Synopsis

The annual costs of the ten worst weather events spread between 5.51 and 125 billions USD at 1996-2011 period and the yearly fatalities spread between 1687 and 11864 citizens.

The ten worst events that caused more deaths was heat, tornado, flash flood, lightning, rip current, flood, thunderstorm wind, high wind, avalanche and winter storms and those that more hurt was tornado, heat, flood, thunderstorm wind, lightning, flash flood, wild forest fire, hurricanes, winter storms and high wind.

The property damages were by event type almost ten times higher than those crops. Ten worst types for properties were flood, hurricane, storm surge, tornado, flash flood, hail, thunderstorm wind, wild forest fire, tropical storm and high wind.

Other ten worst types for cropies were: drought, hurricane, flood, hail, flash flood, extreme cold, frost freeze, thunderstorm wind, rain and tropical storm.

Of course the most frequent events may not be the most fatal and neither that bring higher losses and therefore not serve as a compass for government action.
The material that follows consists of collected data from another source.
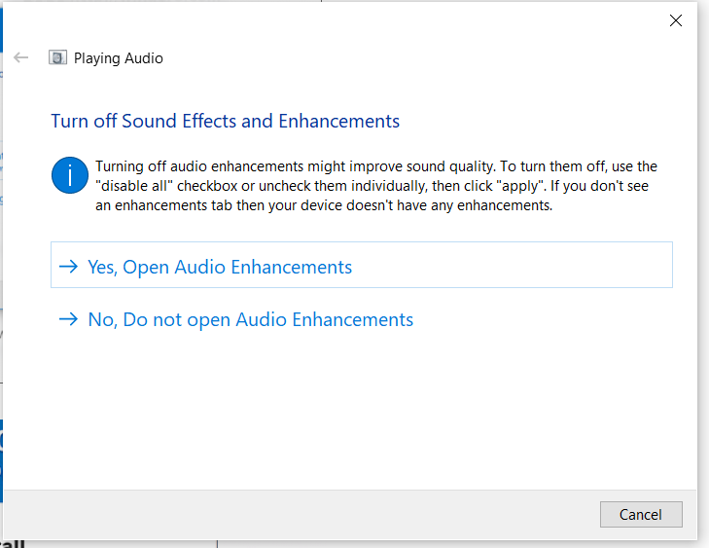
Task: Click the arrow beside No, Do not open
Action: pyautogui.click(x=68, y=319)
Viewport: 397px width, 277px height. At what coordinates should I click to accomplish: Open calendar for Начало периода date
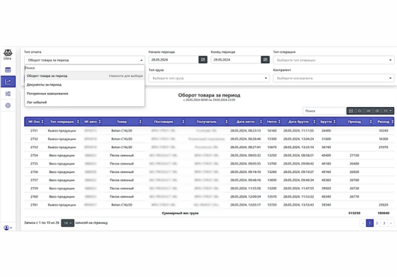pyautogui.click(x=203, y=60)
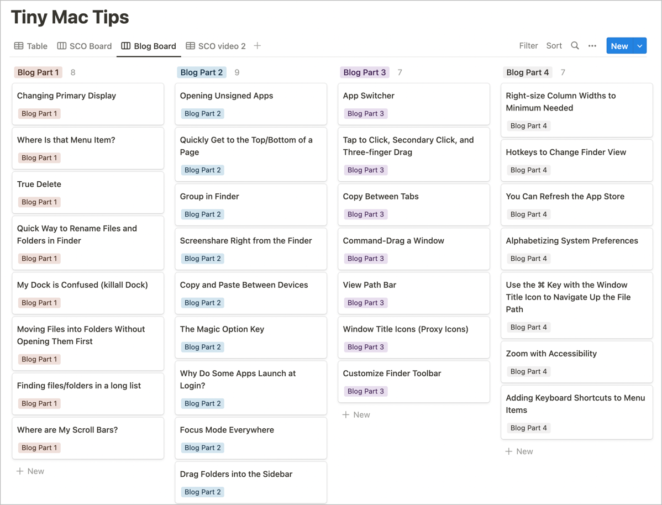Open the Zoom with Accessibility card
This screenshot has height=505, width=662.
576,361
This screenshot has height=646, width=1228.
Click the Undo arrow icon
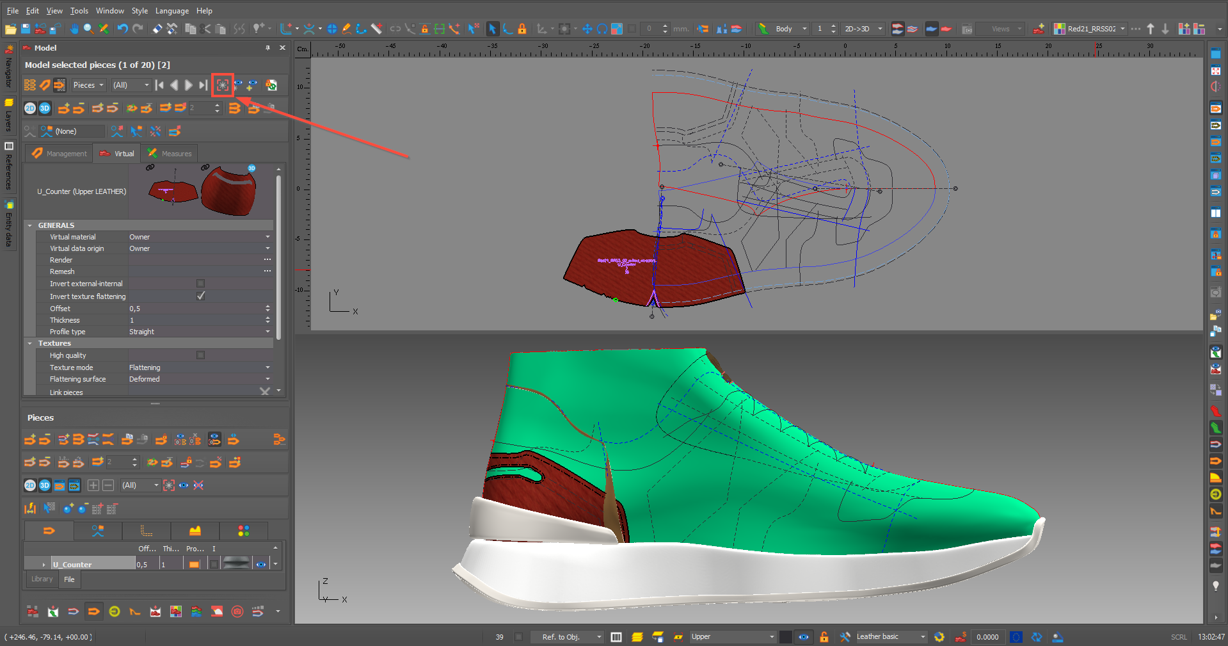pyautogui.click(x=122, y=29)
The North American citizens should be prepared to meet these challenges and agencies of interest in this area should continue its efforts to standardize your records and make them public. This work will give climate predictions more accurate, saving lives and wealth.

Introduction

Many severe weather events can result in fatalities, injuries, and property damage, and preventing such outcomes to the extent possible is a key concern and this project involves exploring the U.S. National Oceanic and Atmospheric Administration’s (NOAA) storm database.
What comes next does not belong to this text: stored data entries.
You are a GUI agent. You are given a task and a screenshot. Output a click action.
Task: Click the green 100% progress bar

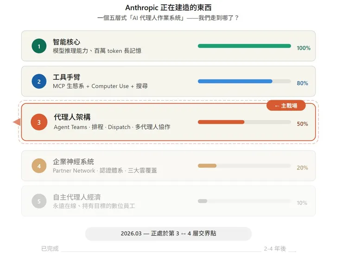(x=244, y=46)
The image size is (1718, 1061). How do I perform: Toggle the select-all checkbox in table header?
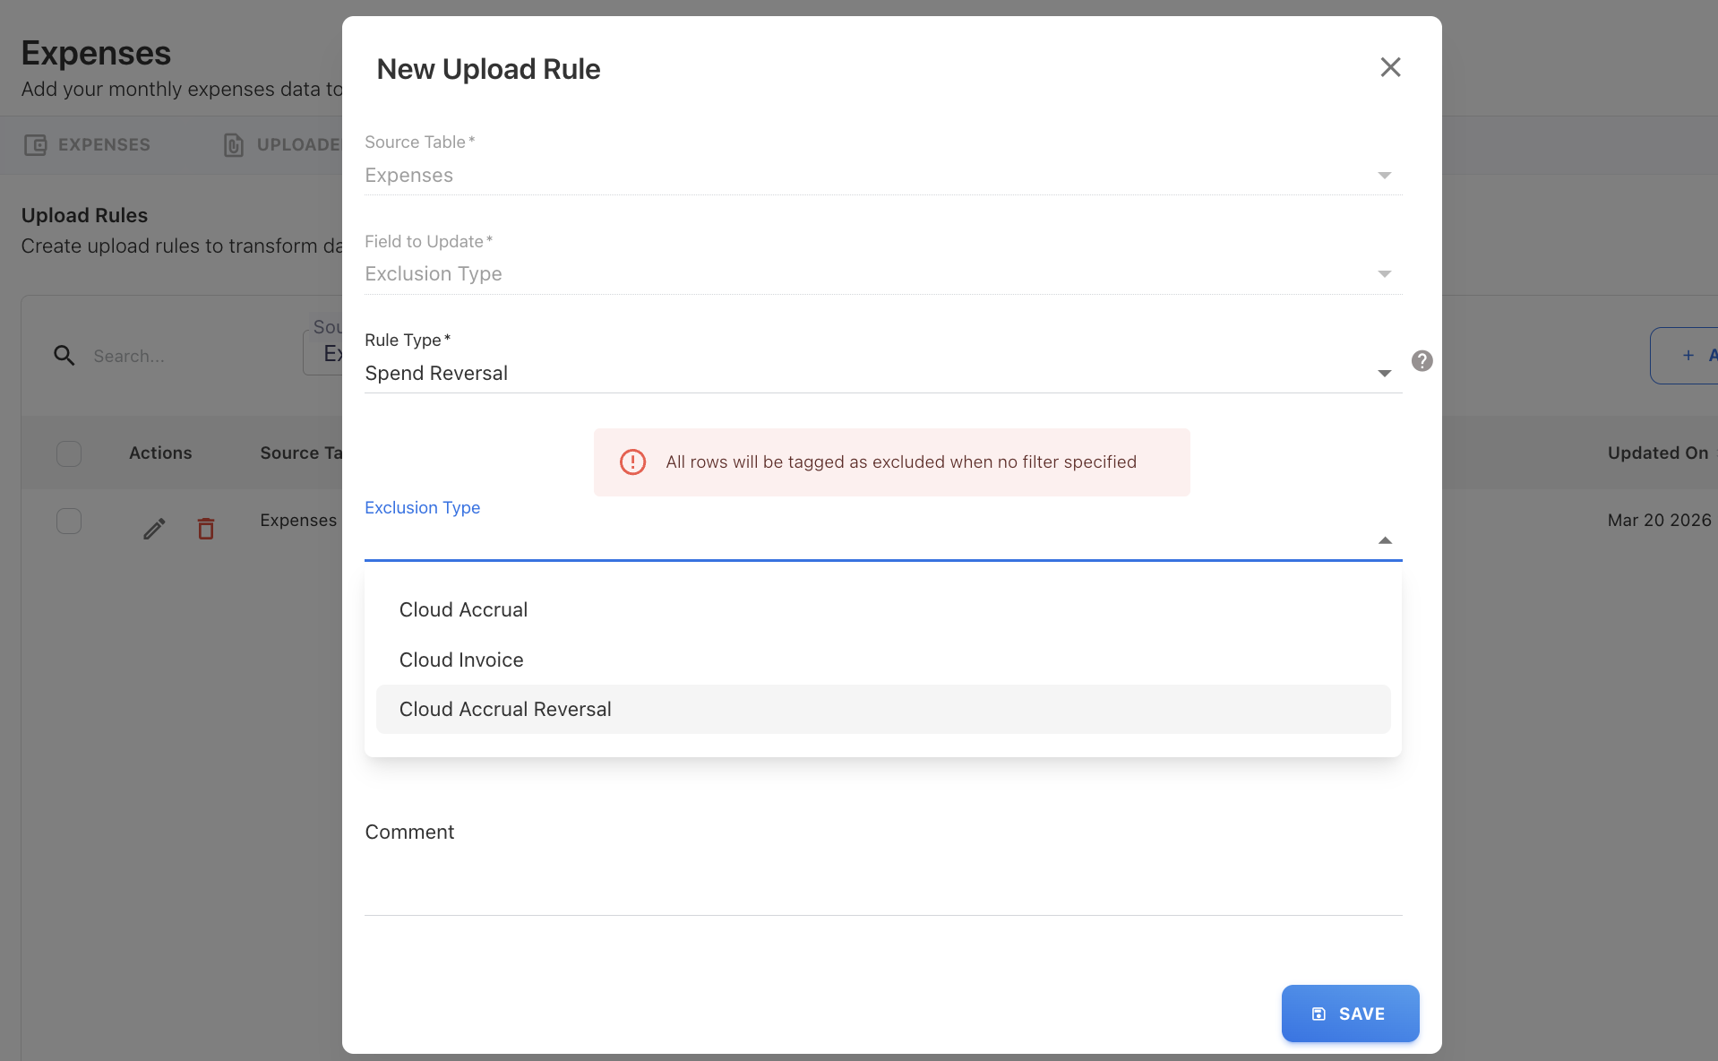pos(69,453)
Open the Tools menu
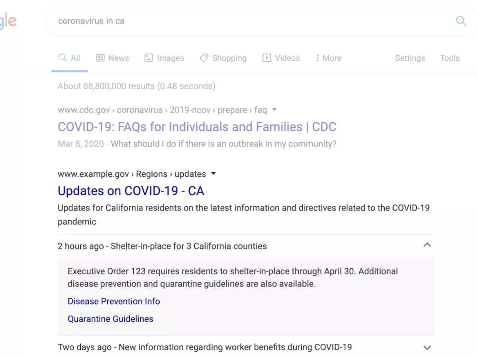478x358 pixels. pos(449,58)
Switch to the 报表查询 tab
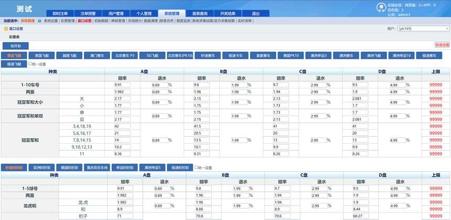Image resolution: width=451 pixels, height=220 pixels. point(199,13)
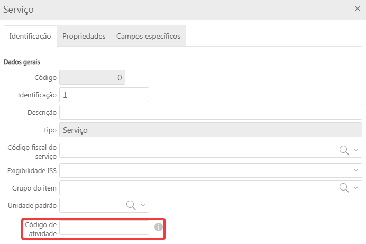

The events in the database start in the year 1950 and end in November 2011, but in the earlier years of the database there are generally fewer events recorded, most likely due to a lack of good records. More recent years should be considered more complete: “3. All Event Types (48 from Directive 10-1605): From 1996 to present, 48 event types are recorded as defined in NWS Directive 10-1605”.

Data Processing

Our data analysis must address the following questions:

The document was produced with R version 3.1.2 at a i686-pc-linux-gnu (32-bit) Ubuntu, also we settled the local time - it shall be resettled at the end - and global options for knitr:

knitr::opts_chunk$set(echo=TRUE,cache=FALSE)
local <- Sys.getlocale(category = "LC_TIME")
Sys.setlocale("LC_TIME", "en_US.UTF-8")

We called the following libraries:

if(!library(RCurl, logical.return = TRUE)) install.packages("RCurl", dependencies=TRUE)
## Loading required package: bitops
## 
## Attaching package: 'RCurl'
## 
## The following object is masked from 'package:R.utils':
## 
##     reset
## 
## The following object is masked from 'package:R.oo':
## 
##     clone
if(!library(knitr, logical.return = TRUE)) install.packages("knitr", dependencies=TRUE)
if(!library(dplyr, logical.return = TRUE)) install.packages("dplyr", dependencies=TRUE)
## 
## Attaching package: 'dplyr'
## 
## The following object is masked from 'package:stats':
## 
##     filter
## 
## The following objects are masked from 'package:base':
## 
##     intersect, setdiff, setequal, union
if(!library(tidyr, logical.return = TRUE)) install.packages("tidyr", dependencies=TRUE)
## 
## Attaching package: 'tidyr'
## 
## The following object is masked from 'package:R.utils':
## 
##     extract
if(!library(magrittr, logical.return = TRUE)) install.packages("magrittr", dependencies=TRUE)
## 
## Attaching package: 'magrittr'
## 
## The following object is masked from 'package:tidyr':
## 
##     extract
## 
## The following object is masked from 'package:R.utils':
## 
##     extract
## 
## The following object is masked from 'package:R.oo':
## 
##     equals
if(!library(lubridate, logical.return = TRUE)) install.packages("lubridate", dependencies=TRUE)
if(!library(xtable, logical.return = TRUE)) install.packages("xtable", dependencies=TRUE)
if(!library(ggplot2, logical.return = TRUE)) install.packages("ggplot2", dependencies=TRUE)
if(!library(pracma, logical.return = TRUE)) install.packages("pracma", dependencies=TRUE)
## 
## Attaching package: 'pracma'
## 
## The following objects are masked from 'package:magrittr':
## 
##     and, mod, or
if(!library(gridExtra, logical.return = TRUE)) install.packages("gridExtra", dependencies=TRUE)
## Loading required package: grid
library(RCurl)
library(knitr)
library(dplyr)
library(tidyr)
library(magrittr)
library(lubridate)
library(xtable)
library(ggplot2)
library(pracma)
library(gridExtra)

We downloaded and unziped the Storm Data file from the course web site:

There is also some documentation of the database available that we will find how some of the variables are constructed/defined.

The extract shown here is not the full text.